Proper timing, tribute to a mentor landed Matt Tifft in Front Row’s No. 36
Just as Matt Tifft started to heat up at the end of last year’s NASCAR Xfinity Series season, he began talking with Front Row Motorsports about joining the organization in its third full-time Cup Series car.
Tifft competed with Richard Childress Racing in 2018. He had a winless season but became a consistent frontrunner in the second half of the year. In the final 13 races, he finished outside the top-10 only twice.
Front Row, which acquired an additional charter during the season, was poised to expand its program from two cars to three. David Ragan and Michael McDowell were set to return, but who’d be the driver of the third car?
“This opportunity with Front Row came up in the fall of last year, really,” Tifft told the New Mexico Motorsports Report. “For us, moving up into the Cup Series has always been a dream of mine. It’s an expanding organization. I think historically if you just look at it, it gets better and better.”
The 22-year-old rookie said timing was the biggest factor in landing a Cup ride. He was running well with RCR and Front Row was in the market for a new driver.
“We started talking in a part of the season when we just starting heating up,” Tifft said. “As we started those talks, we started to have really good months through the end of the year. I think it just kind of worked out to where they were putting together their side of things.”
When Tifft was set to join Front Row, he needed a new number. Front Row typically uses car numbers in the 30s and the team suggested No. 36 to Tifft.

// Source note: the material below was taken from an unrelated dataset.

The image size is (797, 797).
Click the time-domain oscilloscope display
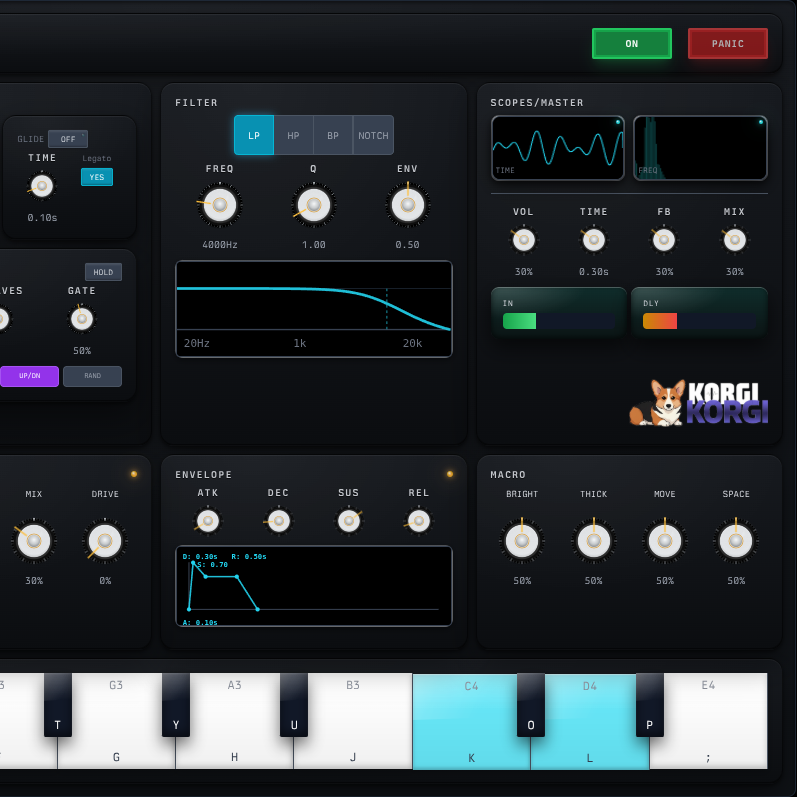pos(557,147)

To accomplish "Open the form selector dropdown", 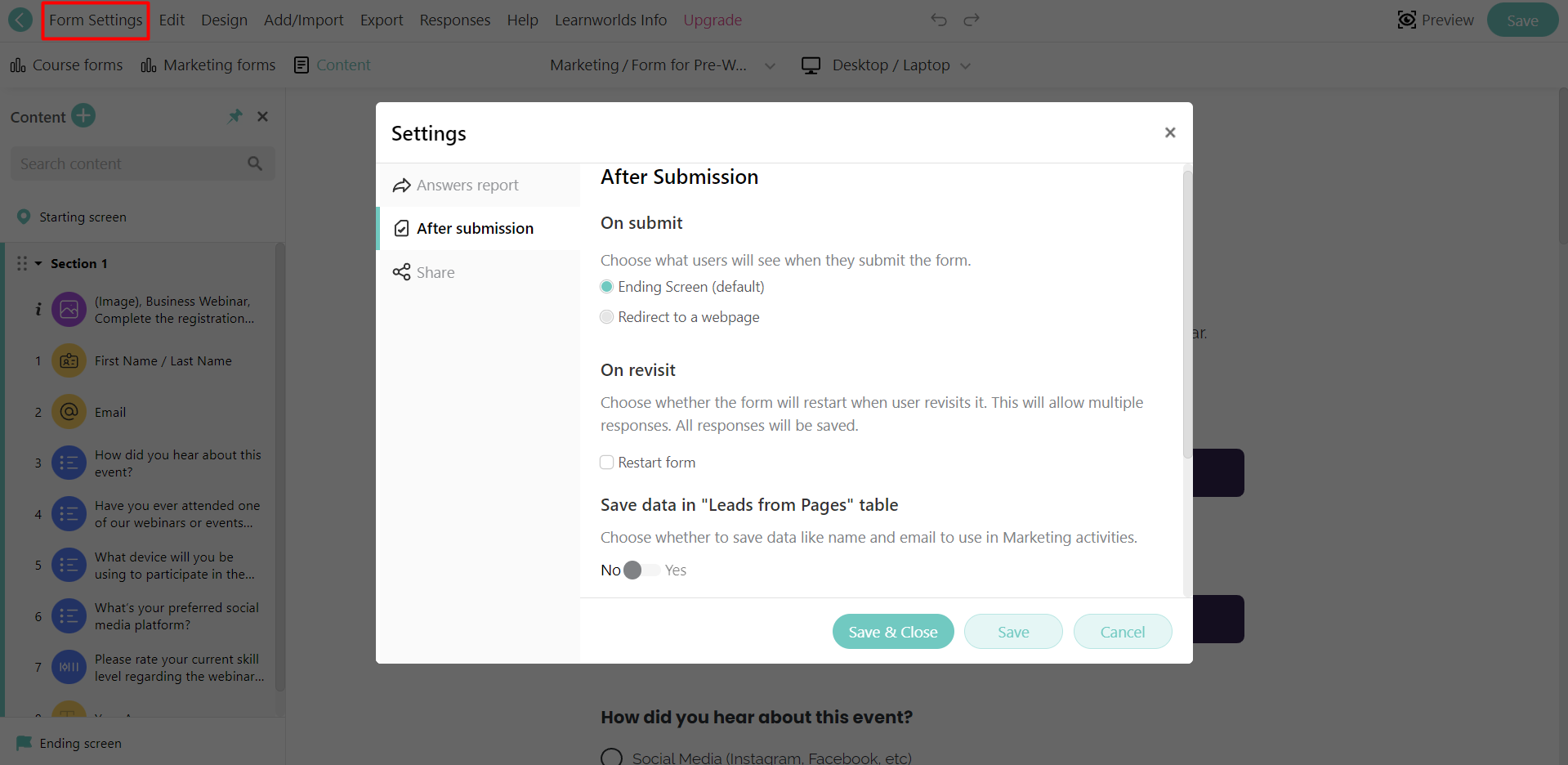I will (769, 65).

“They asked how the 36 sounds, and it’s actually really cool because I did race for Ken Schrader,” Tifft said. “He was such a big mentor and a big help to me coming into the NASCAR series. Donnie Richeson was such a huge part of myself becoming a driver moving down to Charlotte.”
Tifft raced Schrader’s ARCA Racing Series car in 2014 and 2015. He says he still maintains friendships with people on the team even if he doesn’t see them at the racetrack every weekend. And Schrader raced the No. 36 M&M’s car in the Cup Series from 2000 to 2002.
“Obviously, Schrader racing that car in the ‘90s and early 2000s it’s pretty neat to have the same number as he did,” he said.
For Tifft, it’s a way to honor the former Cup driver that he watched as a child. Now, he gets to race the No. 36 for the full 2019 Cup season.